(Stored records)
+++++
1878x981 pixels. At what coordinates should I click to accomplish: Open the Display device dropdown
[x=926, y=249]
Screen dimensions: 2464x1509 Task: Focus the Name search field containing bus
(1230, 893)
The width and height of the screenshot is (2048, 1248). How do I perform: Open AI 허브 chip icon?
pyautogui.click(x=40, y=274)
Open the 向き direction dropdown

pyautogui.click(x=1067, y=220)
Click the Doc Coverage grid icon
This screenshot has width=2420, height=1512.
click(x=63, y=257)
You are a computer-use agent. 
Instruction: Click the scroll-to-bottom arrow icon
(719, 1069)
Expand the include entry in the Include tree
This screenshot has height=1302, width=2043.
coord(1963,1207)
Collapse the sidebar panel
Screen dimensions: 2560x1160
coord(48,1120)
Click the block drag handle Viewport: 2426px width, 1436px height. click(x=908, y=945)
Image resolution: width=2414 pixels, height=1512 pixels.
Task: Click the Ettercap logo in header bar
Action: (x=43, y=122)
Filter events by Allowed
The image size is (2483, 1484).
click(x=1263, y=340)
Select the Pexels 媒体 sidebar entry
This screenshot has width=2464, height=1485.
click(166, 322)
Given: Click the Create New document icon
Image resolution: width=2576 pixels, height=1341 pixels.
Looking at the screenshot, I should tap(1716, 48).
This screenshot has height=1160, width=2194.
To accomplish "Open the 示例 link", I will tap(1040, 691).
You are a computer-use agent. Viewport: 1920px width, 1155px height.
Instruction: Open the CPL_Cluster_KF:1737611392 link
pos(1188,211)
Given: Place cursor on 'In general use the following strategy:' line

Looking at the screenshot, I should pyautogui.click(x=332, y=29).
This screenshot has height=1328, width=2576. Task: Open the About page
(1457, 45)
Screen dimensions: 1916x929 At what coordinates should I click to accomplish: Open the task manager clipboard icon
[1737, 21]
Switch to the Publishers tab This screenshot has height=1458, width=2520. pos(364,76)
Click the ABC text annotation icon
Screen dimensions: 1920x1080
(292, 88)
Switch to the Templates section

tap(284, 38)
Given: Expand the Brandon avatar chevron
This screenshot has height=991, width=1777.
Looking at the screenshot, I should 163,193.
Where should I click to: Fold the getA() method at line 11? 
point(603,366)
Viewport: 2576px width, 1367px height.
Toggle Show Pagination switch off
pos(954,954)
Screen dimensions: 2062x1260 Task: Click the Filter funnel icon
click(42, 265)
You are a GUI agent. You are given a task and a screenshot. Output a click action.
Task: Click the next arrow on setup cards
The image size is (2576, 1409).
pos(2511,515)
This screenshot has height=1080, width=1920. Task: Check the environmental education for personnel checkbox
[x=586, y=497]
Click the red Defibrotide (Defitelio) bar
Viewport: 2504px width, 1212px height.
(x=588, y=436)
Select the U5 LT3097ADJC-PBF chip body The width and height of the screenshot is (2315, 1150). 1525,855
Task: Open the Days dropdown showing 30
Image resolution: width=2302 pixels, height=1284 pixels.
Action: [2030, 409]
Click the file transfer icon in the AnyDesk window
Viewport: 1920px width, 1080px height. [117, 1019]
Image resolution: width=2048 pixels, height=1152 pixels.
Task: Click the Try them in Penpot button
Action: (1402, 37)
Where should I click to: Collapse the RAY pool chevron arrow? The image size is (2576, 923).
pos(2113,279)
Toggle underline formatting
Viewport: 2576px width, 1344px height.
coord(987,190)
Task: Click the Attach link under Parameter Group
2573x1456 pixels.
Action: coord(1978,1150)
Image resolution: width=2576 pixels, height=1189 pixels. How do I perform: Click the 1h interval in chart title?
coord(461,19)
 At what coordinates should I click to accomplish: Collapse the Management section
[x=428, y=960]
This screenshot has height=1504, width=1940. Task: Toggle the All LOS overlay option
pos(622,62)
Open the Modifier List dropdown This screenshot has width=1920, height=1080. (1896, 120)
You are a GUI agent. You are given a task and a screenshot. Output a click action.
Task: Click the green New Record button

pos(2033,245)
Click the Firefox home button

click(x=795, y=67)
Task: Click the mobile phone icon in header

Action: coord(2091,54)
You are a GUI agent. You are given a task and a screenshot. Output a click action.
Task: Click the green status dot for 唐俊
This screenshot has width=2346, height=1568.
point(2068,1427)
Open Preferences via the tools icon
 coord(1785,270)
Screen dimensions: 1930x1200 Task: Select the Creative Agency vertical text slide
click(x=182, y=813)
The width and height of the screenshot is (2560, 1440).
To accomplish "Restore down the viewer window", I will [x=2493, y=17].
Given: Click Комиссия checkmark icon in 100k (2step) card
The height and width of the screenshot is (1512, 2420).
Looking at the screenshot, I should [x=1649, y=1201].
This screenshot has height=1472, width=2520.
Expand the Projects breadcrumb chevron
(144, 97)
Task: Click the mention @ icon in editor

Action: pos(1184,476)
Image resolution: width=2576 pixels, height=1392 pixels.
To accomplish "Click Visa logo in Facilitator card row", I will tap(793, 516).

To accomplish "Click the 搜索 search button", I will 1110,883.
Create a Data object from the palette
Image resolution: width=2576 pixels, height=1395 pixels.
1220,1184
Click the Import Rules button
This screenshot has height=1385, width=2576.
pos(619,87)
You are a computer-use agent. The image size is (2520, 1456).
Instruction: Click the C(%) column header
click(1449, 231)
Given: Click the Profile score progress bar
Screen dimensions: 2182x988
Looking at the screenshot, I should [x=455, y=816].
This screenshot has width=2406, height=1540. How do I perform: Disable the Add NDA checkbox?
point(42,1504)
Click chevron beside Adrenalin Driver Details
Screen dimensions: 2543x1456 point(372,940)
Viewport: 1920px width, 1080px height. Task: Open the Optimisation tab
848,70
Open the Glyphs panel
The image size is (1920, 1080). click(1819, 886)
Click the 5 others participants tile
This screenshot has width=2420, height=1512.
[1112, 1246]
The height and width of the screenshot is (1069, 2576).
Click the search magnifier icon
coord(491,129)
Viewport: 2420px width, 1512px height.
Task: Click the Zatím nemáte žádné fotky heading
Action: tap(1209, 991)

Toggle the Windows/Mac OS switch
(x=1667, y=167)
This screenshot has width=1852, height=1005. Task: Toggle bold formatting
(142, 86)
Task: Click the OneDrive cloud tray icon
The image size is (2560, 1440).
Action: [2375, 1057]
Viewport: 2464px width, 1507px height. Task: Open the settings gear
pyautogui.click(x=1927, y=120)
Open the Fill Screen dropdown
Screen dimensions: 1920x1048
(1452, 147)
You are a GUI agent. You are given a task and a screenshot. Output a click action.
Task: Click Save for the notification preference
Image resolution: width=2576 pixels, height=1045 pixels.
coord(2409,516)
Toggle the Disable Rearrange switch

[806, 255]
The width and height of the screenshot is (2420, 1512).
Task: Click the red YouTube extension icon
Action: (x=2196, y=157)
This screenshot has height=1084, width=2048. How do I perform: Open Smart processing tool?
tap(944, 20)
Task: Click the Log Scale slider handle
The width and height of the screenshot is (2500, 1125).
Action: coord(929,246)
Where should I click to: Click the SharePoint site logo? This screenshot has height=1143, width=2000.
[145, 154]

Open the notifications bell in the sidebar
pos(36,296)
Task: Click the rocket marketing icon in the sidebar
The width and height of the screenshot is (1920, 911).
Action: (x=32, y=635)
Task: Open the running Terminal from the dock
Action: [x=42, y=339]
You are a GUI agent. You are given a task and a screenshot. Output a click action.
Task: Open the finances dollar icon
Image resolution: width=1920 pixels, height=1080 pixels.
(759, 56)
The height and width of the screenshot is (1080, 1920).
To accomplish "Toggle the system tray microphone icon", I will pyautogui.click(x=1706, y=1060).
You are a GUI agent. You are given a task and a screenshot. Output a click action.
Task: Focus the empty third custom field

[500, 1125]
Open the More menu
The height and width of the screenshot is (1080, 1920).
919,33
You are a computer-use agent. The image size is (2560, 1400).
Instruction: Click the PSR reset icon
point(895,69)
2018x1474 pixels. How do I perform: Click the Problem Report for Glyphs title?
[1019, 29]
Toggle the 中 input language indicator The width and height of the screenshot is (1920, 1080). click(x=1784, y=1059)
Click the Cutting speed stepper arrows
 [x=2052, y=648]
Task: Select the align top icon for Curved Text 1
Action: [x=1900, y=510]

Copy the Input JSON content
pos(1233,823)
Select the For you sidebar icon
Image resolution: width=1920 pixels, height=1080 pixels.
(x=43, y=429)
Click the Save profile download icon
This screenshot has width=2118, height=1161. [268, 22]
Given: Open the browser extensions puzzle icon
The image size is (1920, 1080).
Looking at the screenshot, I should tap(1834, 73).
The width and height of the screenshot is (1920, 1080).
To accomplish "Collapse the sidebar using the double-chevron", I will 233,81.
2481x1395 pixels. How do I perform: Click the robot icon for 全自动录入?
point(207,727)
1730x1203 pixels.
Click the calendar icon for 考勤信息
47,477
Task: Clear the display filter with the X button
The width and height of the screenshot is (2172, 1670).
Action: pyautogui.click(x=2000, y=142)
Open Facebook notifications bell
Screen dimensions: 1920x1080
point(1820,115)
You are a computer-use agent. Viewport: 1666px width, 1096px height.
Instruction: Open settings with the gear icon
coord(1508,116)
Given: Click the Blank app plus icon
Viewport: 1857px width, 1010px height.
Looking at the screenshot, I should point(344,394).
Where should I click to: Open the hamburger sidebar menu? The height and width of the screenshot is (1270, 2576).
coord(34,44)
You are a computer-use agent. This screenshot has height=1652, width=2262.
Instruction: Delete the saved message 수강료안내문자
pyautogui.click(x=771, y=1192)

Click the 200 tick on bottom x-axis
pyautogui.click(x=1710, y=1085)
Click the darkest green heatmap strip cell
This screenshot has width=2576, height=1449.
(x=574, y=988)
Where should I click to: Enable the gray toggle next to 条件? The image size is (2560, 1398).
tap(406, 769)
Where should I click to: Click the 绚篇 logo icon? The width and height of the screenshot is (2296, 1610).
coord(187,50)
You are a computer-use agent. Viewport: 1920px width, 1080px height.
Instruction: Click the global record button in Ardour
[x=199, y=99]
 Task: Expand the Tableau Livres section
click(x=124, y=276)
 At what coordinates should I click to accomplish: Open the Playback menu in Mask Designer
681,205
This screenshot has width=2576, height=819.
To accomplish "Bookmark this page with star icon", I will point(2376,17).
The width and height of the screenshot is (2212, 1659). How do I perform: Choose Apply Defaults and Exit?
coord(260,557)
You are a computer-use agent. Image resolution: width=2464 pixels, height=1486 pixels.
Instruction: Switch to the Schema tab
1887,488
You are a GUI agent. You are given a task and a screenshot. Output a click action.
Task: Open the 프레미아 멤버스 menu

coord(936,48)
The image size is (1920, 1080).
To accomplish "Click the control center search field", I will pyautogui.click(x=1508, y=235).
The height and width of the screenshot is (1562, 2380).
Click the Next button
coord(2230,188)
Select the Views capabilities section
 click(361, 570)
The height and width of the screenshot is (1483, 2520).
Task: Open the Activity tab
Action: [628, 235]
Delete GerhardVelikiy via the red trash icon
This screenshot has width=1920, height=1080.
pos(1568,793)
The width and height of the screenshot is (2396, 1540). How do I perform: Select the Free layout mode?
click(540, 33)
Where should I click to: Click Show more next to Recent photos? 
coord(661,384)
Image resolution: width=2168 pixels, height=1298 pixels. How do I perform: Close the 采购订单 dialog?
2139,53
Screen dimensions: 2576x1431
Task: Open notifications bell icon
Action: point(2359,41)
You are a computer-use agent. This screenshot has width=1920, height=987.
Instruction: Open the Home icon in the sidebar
+++++
## THE TASK:
Repeat the entries above verbatim, but only from the line that has "Image resolution: width=2576 pixels, height=1395" down to the line that has "Given: Click the Profile score progress bar", inclusive.

## SOLUTION TO THIS TASK:
Image resolution: width=2576 pixels, height=1395 pixels.
1220,1184
Click the Import Rules button
This screenshot has height=1385, width=2576.
pos(619,87)
You are a computer-use agent. The image size is (2520, 1456).
Instruction: Click the C(%) column header
click(1449, 231)
Given: Click the Profile score progress bar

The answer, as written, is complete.